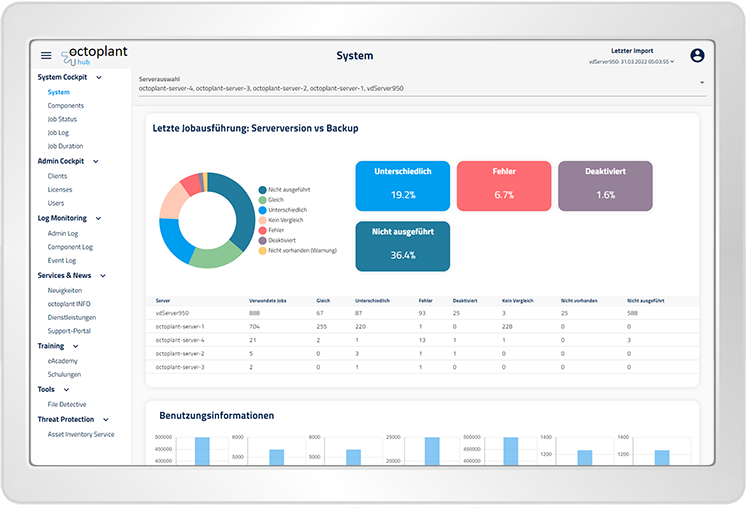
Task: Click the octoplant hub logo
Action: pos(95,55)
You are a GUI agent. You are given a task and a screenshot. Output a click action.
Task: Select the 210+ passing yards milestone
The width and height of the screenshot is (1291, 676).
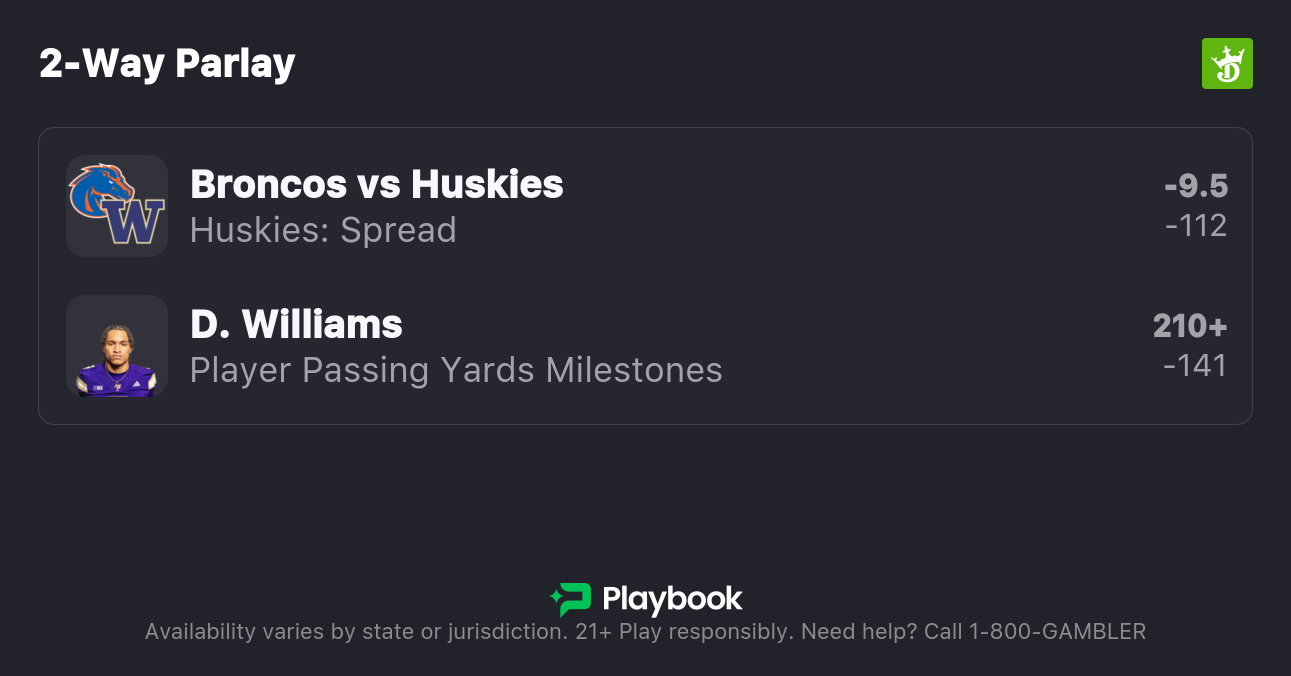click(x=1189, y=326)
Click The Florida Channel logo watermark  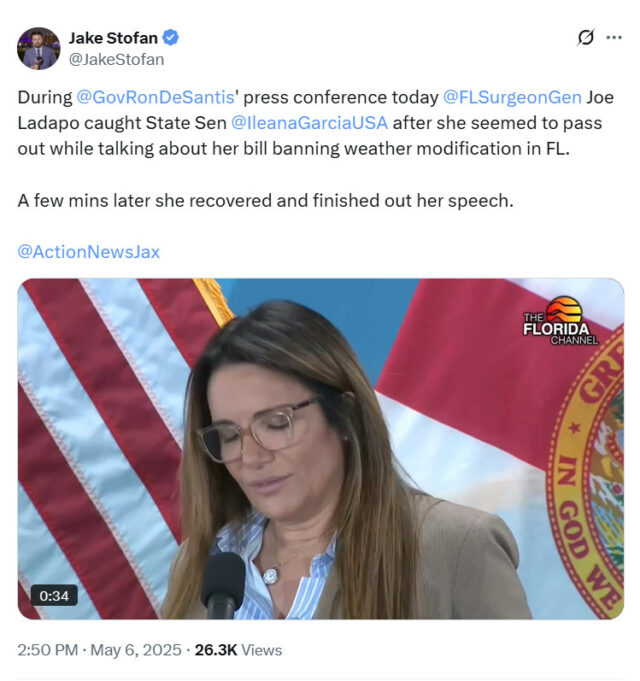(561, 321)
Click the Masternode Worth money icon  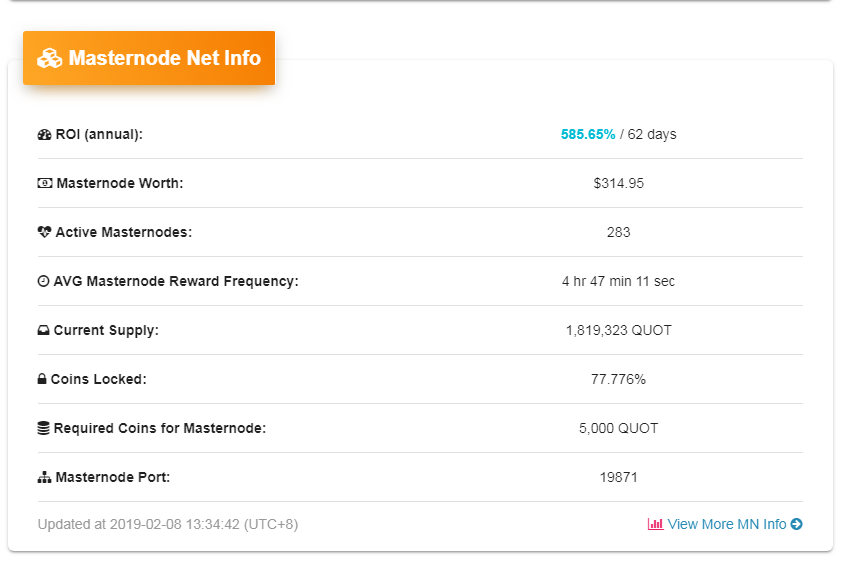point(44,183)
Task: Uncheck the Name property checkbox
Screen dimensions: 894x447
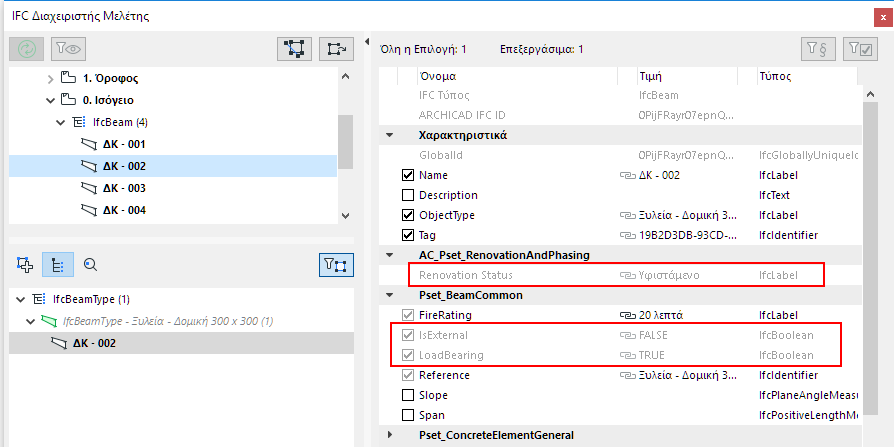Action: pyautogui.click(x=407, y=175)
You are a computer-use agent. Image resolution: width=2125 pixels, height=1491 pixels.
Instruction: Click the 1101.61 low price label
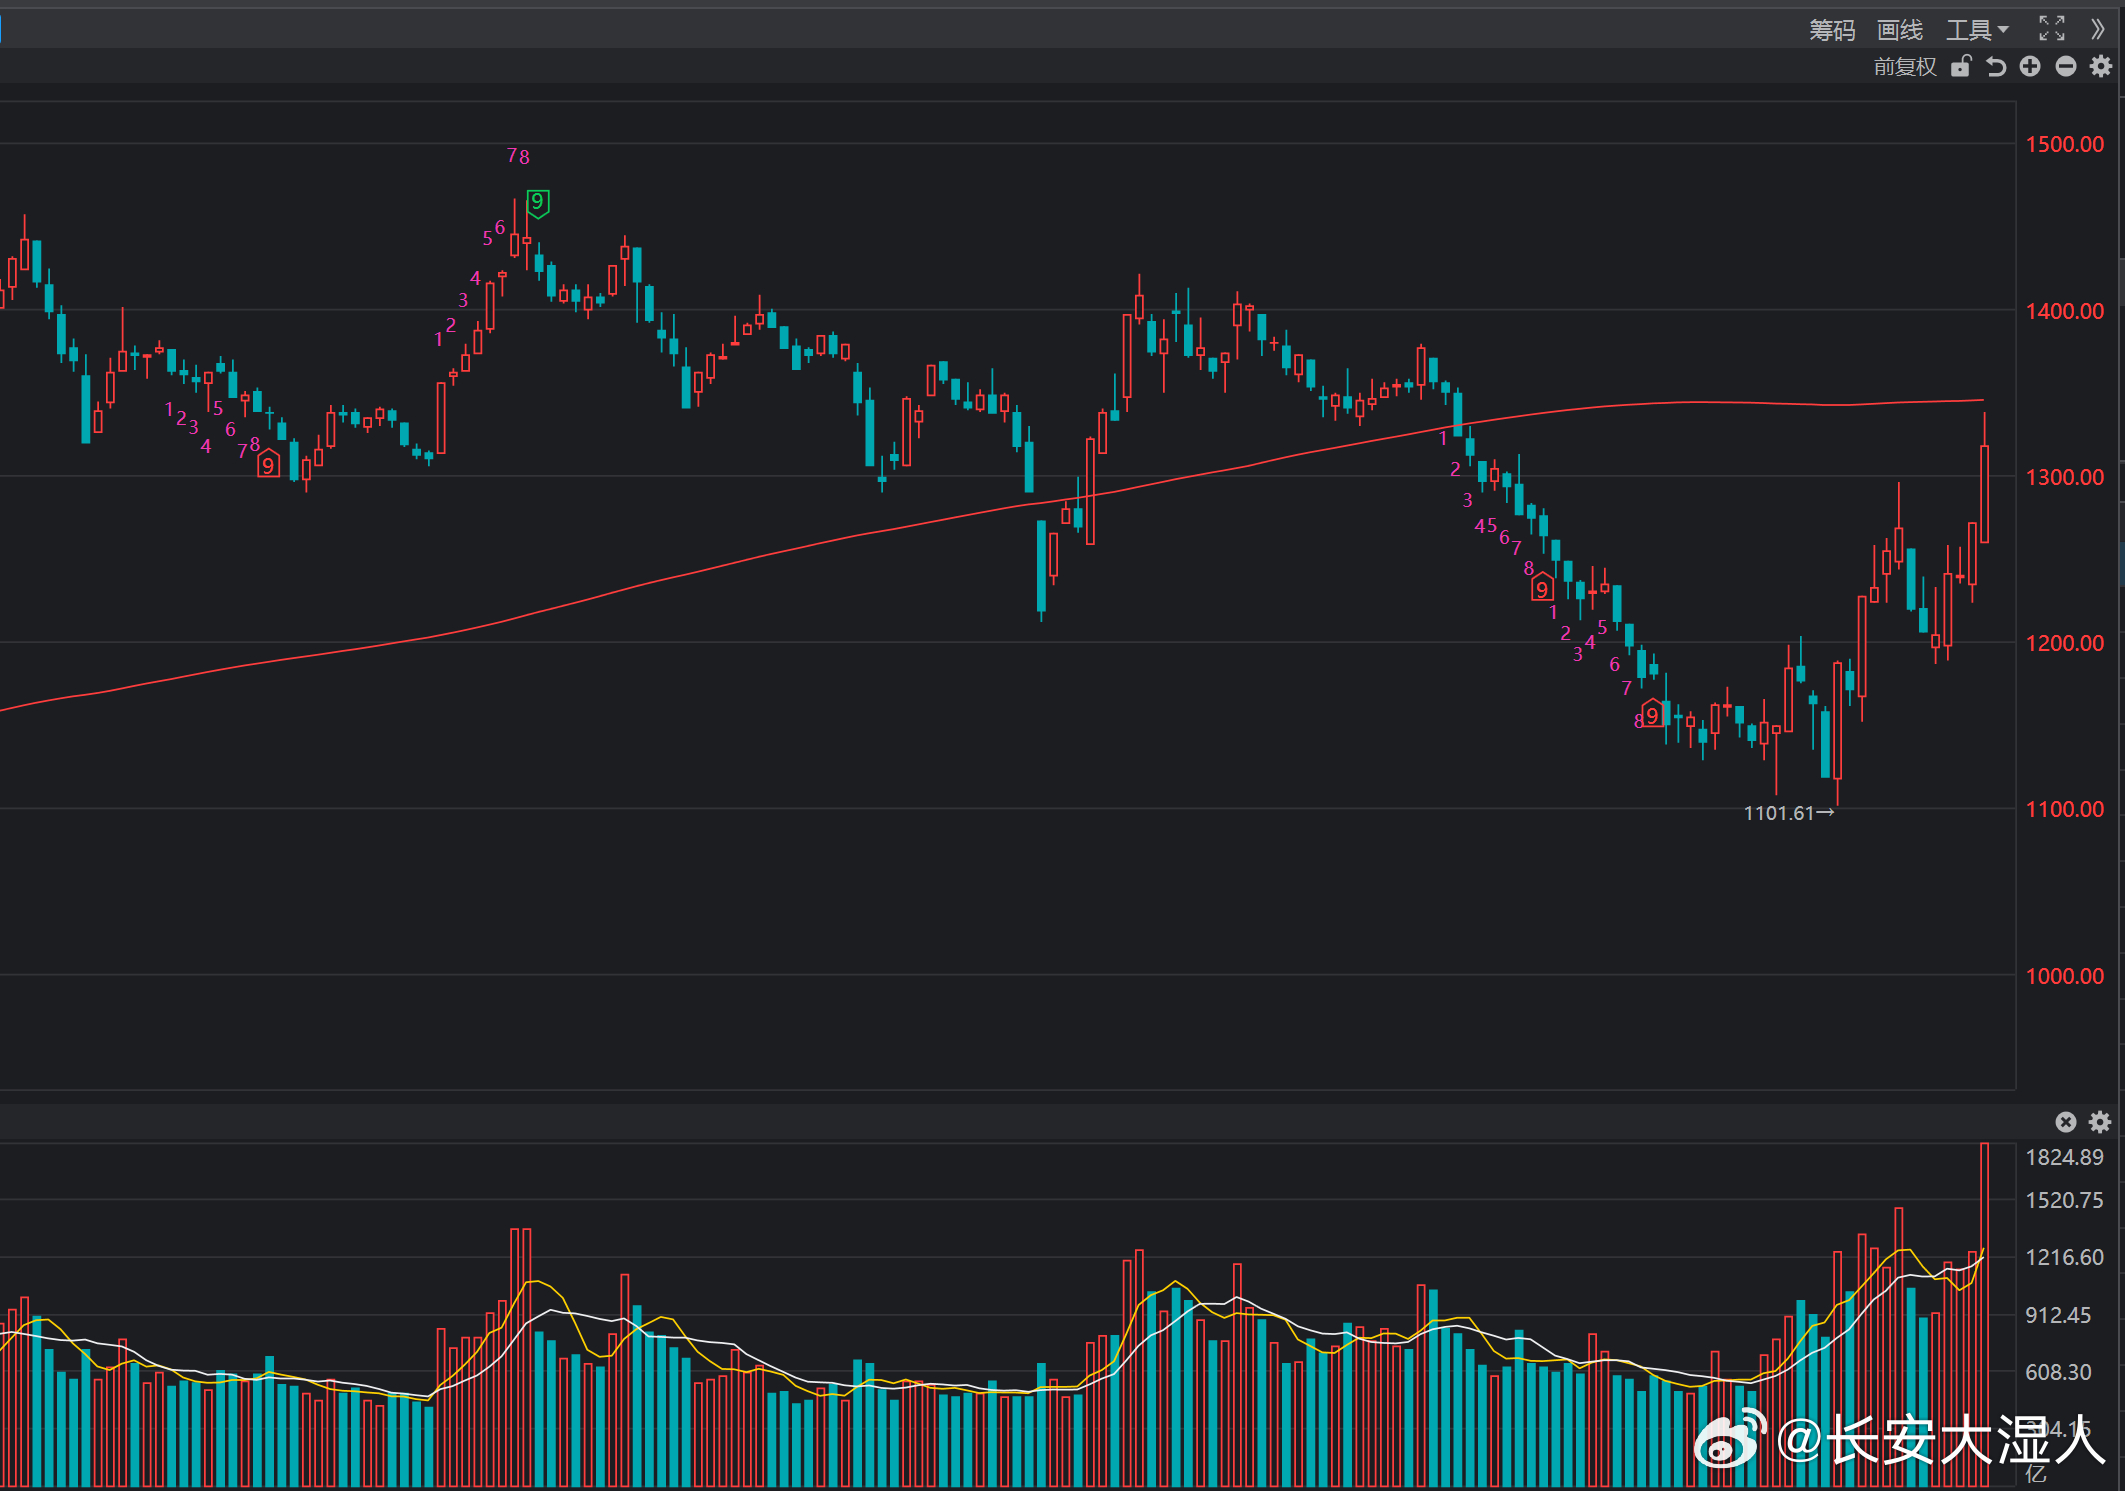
....................
ASSIGNMENT
Your answer must be a single number: the count of lines in the records that include "agent".

TASK RESULT
2